A Theology of Pain and Submission
Hitchens’s outrage is not directed at faith but at how Teresa translated Christian doctrine into practice. Her hospices, he argues, were not hospitals but houses of death—places where relief was secondary to suffering. Patients languished without proper painkillers or medical treatment, their agony reframed as a spiritual gift. “Pain,” Mother Teresa told one cancer patient, “is the kiss of Jesus.” Her belief that suffering brought souls closer to God, Hitchens argues, was less compassion than cruelty, a perverse moral calculus that elevated pain above healing. Ironically, while preaching the sanctity of suffering for the poor, Teresa herself accepted first-class medical care in Western hospitals when ill.
To her, the poor were not people to be liberated but souls to be saved through endurance. In this theology, poverty was not a problem to solve—it was the path to redemption. The unintended result, Hitchens warns, is that real poverty reduction or empowerment becomes impossible; charity becomes a theater of submission, not transformation.

▸ **Task**
Rewrite everything from "A Theology of" down to "hospitals when ill." in the Mother Teresa text, and switch "hospices" to "clinics". You can do the task without the rows that follow.

▸ **Excerpted data**
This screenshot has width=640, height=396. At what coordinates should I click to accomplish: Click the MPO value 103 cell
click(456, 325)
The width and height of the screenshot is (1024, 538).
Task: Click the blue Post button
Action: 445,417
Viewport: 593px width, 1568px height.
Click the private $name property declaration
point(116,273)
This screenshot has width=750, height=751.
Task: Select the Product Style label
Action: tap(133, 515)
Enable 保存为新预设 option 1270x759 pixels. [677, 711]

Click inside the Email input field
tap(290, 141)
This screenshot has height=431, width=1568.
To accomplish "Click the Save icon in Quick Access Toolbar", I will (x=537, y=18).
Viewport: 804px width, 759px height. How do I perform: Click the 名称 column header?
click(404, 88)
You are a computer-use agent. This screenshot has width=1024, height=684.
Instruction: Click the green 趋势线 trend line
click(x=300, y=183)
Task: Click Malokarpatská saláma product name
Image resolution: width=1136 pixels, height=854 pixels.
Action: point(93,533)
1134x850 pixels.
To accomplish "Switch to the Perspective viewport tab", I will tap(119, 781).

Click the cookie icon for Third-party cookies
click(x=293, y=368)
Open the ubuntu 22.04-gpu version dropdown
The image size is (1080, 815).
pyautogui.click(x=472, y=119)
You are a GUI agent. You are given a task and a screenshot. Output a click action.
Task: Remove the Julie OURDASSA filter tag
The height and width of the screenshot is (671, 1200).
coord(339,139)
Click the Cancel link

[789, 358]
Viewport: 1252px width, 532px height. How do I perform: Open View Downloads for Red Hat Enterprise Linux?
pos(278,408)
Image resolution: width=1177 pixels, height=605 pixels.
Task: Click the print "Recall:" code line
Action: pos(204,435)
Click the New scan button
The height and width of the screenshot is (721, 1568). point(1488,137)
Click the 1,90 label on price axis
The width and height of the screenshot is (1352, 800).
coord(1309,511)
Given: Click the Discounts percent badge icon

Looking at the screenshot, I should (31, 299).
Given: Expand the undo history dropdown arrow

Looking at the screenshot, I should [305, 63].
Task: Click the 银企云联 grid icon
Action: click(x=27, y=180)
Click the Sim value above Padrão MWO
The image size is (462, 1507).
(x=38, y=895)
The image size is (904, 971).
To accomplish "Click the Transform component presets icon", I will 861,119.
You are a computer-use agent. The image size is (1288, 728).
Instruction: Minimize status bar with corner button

▸ **Written answer**
A Theology of Pain and Submission
Hitchens’s outrage is not directed at faith but at how Teresa translated Christian doctrine into practice. Her clinics, he argues, were not hospitals but houses of death—places where relief was secondary to suffering. Patients languished without proper painkillers or medical treatment, their agony reframed as a spiritual gift. “Pain,” Mother Teresa told one cancer patient, “is the kiss of Jesus.” Her belief that suffering brought souls closer to God, Hitchens argues, was less compassion than cruelty, a perverse moral calculus that elevated pain above healing. Ironically, while preaching the sanctity of suffering for the poor, Teresa herself accepted first-class medical care in Western hospitals when ill.